For purification of the Tae4/Tai4 complex, the cell pellets were resuspended in buffer A (50 mM Tris-HCl pH 7.5, 200 mM NaCl, 50 mM (NH4)2SO4, 3 mM 2-mercaptoethanol), cells were lysed and the clarified lysate was incubated with 1.5 ml talon metal affinity resin (Clonetech) equilibrated with buffer A. After 3 h of incubation, the resin was washed with buffer A and bound proteins were eluted with buffer B (50 mM Tris-HCl pH 7.5, 200 mM NaCl, 50 mM (NH4)2SO4, 150 mM imidazole, 3 mM 2-mercaptoethanol). Subsequently, the protein was diluted 1∶3 with buffer C (50 mM Tris-HCl pH 7.5, 200 mM NaCl, 50 mM (NH4)2SO4, 2 mM dithioerythritol (DTE)) and dialyzed overnight against buffer C. The dialyzed protein was further diluted 1∶3 with buffer D (50 mM Tris-HCl pH 8.0, 50 mM NaCl, 2 mM DTE) and loaded onto a MonoQ 10/100 GL column (GE Healthcare) equilibrated with buffer D. The flow-through, which contained the Tae4/Tai4 complex was collected and concentrated by ultrafiltration. Subsequently, the complex was applied to a Superdex75 10/300 GL column (GE Healthcare) equilibrated with buffer E (50 mM HEPES-NaOH pH 8.0, 200 mM NaCl, 1 mM tris(2-carboxyethyl)phosphine). The eluted fractions were again concentrated by ultrafiltration to 16 mg/ml, as determined by measuring the absorbance at 280 nm (ε280 = 59,360 cm−1 M−1). The concentrated protein was either flash-cooled in liquid nitrogen and stored at −80°C or subsequently used for crystallization experiments. Selenomethionine-subsituted Tae4/Tai4 complex was expressed according to Van Dyne et al. . The labeled Tae4/Tai4 protein complex was purified essentially as described for the native protein complex except that immediately after elution from the metal affinity column the protein complex was diluted 1∶10 with buffer D before loading onto the MonoQ column. Furthermore, all buffers used for purification of the substituted protein complex contained additional reducing agent (buffer A/B: 5 mM 2-mercaptoethanol, buffer D: 4 mM DTE, buffer E: 3 mM tris(2-carboxyethyl)phosphine). The selenomethione-substituted Tae4/Tai4 protein complex was concentrated to 12 mg/ml and used for crystallization.

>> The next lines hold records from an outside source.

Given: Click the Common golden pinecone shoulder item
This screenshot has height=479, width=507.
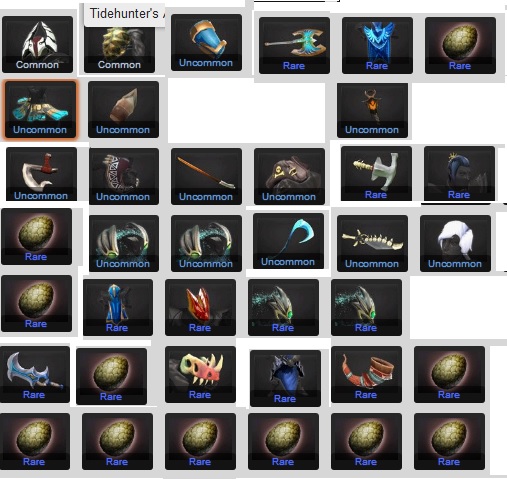Looking at the screenshot, I should click(119, 47).
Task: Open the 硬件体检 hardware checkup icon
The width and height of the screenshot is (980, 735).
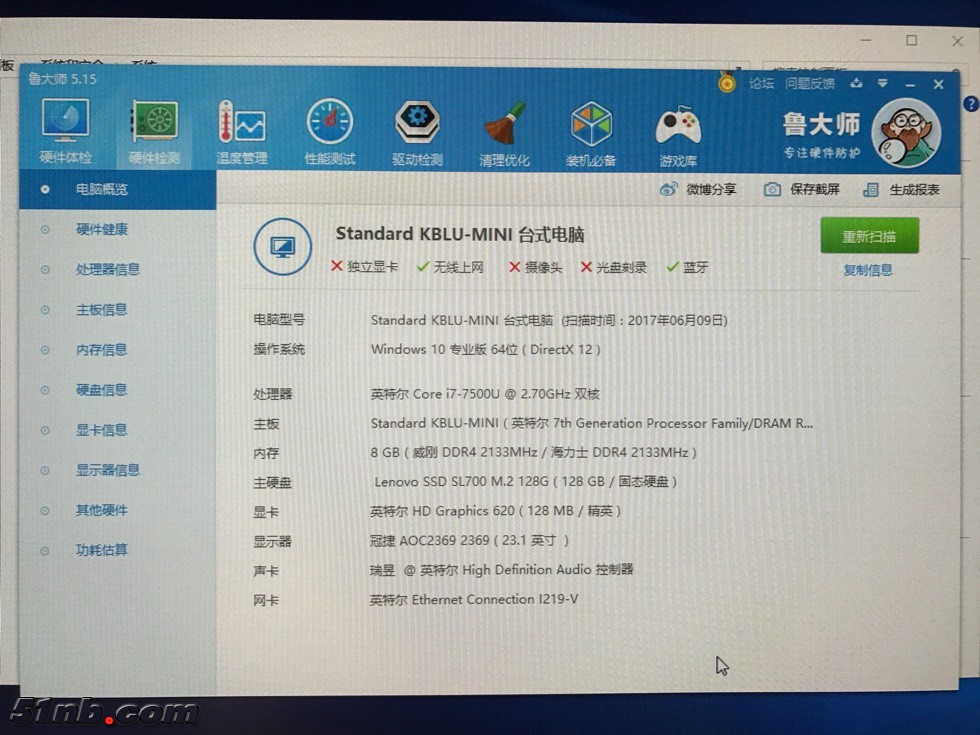Action: pos(66,130)
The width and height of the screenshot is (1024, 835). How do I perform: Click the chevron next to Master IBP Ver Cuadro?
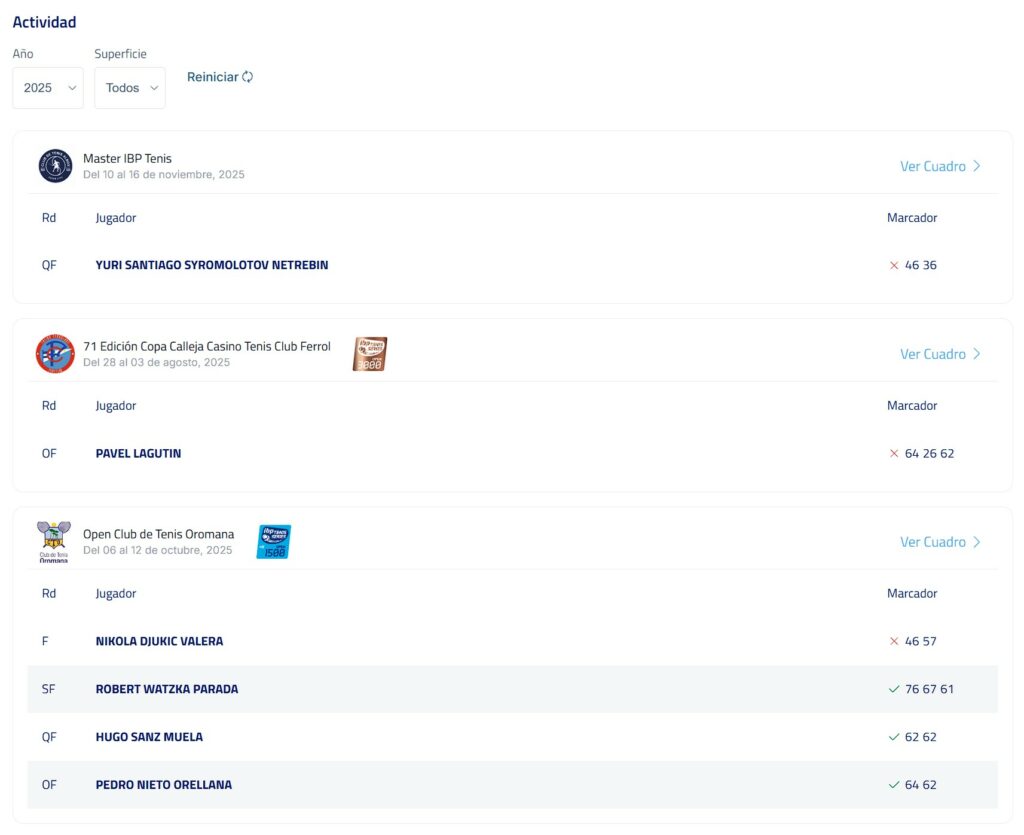(977, 167)
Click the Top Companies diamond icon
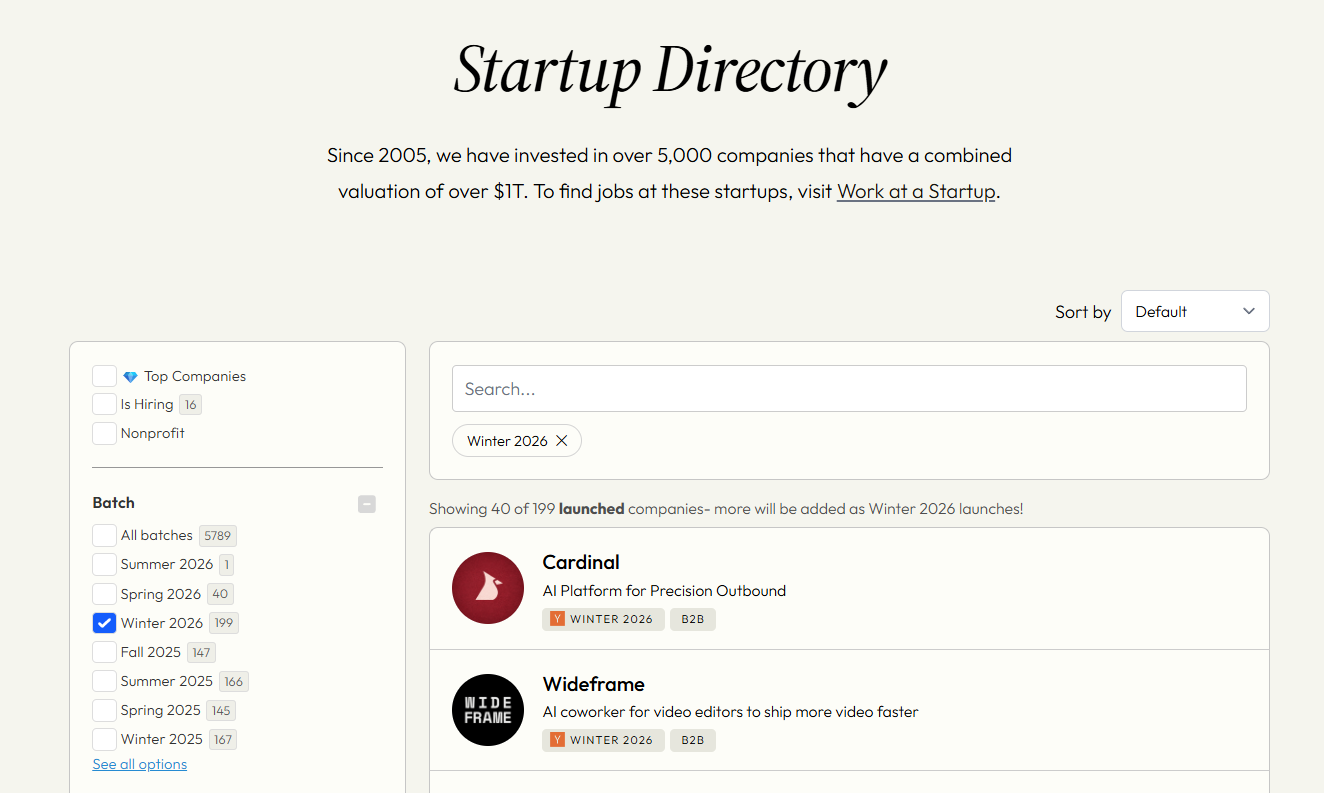This screenshot has width=1324, height=793. click(130, 377)
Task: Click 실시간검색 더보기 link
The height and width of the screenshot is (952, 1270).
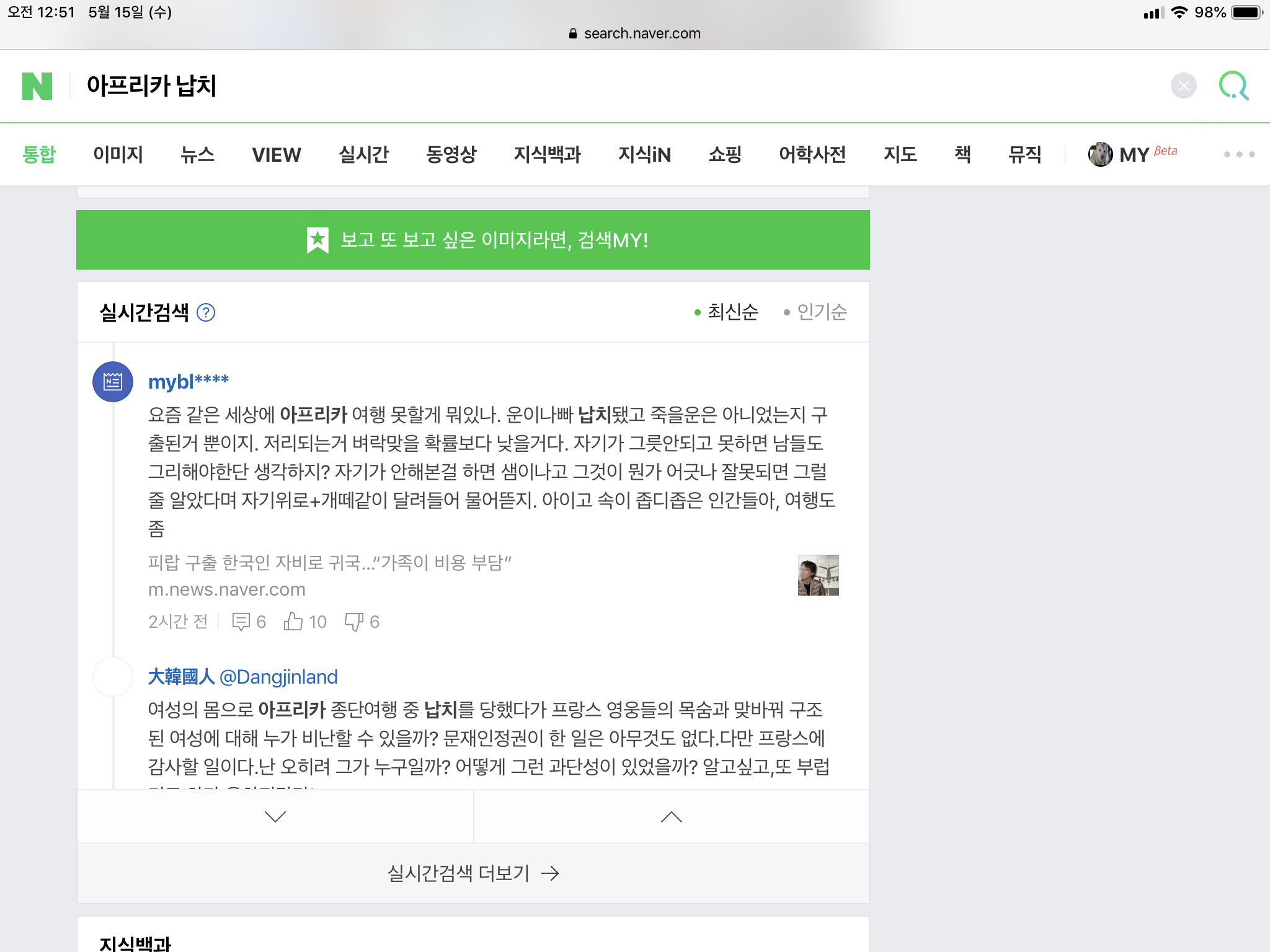Action: point(473,873)
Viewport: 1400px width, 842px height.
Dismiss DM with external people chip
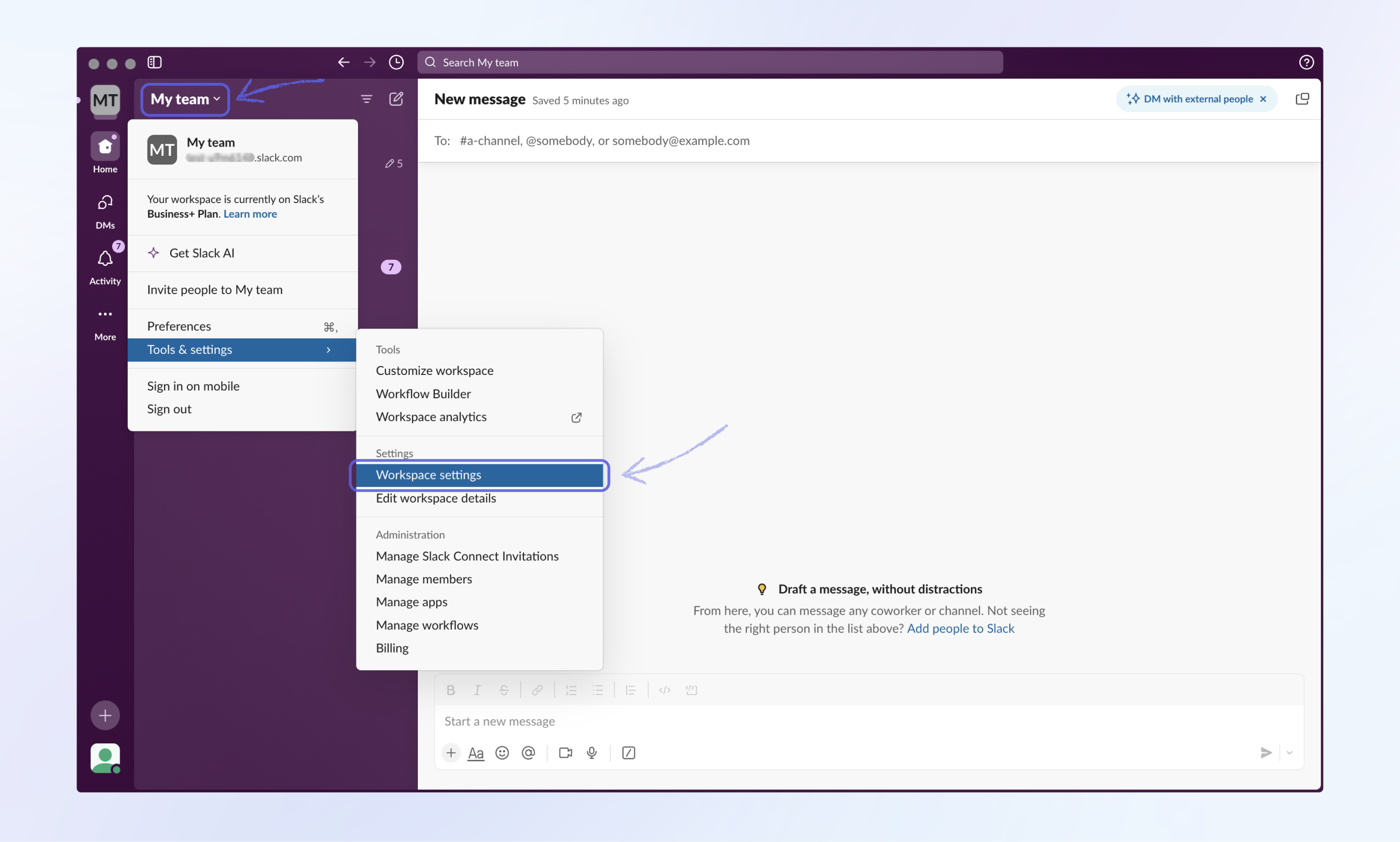1263,99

For purification of full-length Tae4, the cell pellets were resuspended in buffer F (50 mM MES pH 6.5, 200 mM NaCl, 50 mM (NH4)2SO4, 3 mM 2-mercaptoethanol), cells were lysed and the clarified lysate was incubated with 2.0 ml talon metal affinity resin. After 3 h of incubation, the resin was washed with buffer F followed by a high salt wash with buffer G (50 mM MES pH 6.5, 1 M NaCl, 50 mM (NH4)2SO4, 3 mM 2-mercaptoethanol) and bound proteins were eluted with buffer H (50 mM MES pH 6.5, 200 mM NaCl, 50 mM (NH4)2SO4, 150 mM imidazole, 3 mM 2-mercaptoethanol). Subsequently, the protein was diluted 1∶5 with buffer I (50 mM MES pH 6.5, 10 mM (NH4)2SO4, 2 mM DTE) and loaded onto a MonoS 5/50 GL column (GE Healthcare). The protein was eluted in a linear gradient of 15 column volumes to buffer J (50 mM MES pH 6.5, 1 M NaCl, 10 mM (NH4)2SO4, 2 mM DTE). The concentrated protein was applied to a Superdex75 10/300 GL column (GE Healthcare) equilibrated with buffer K (50 mM MES pH 6.5, 200 mM NaCl). The eluted fractions were again concentrated by ultrafiltration to 4 mg/ml, as determined by measuring the absorbance at 280 nm (ε280 = 32430 m−1 M−1). The concentrated protein was either flash-cooled in liquid nitrogen and stored at -80°C or subsequently used for experiments.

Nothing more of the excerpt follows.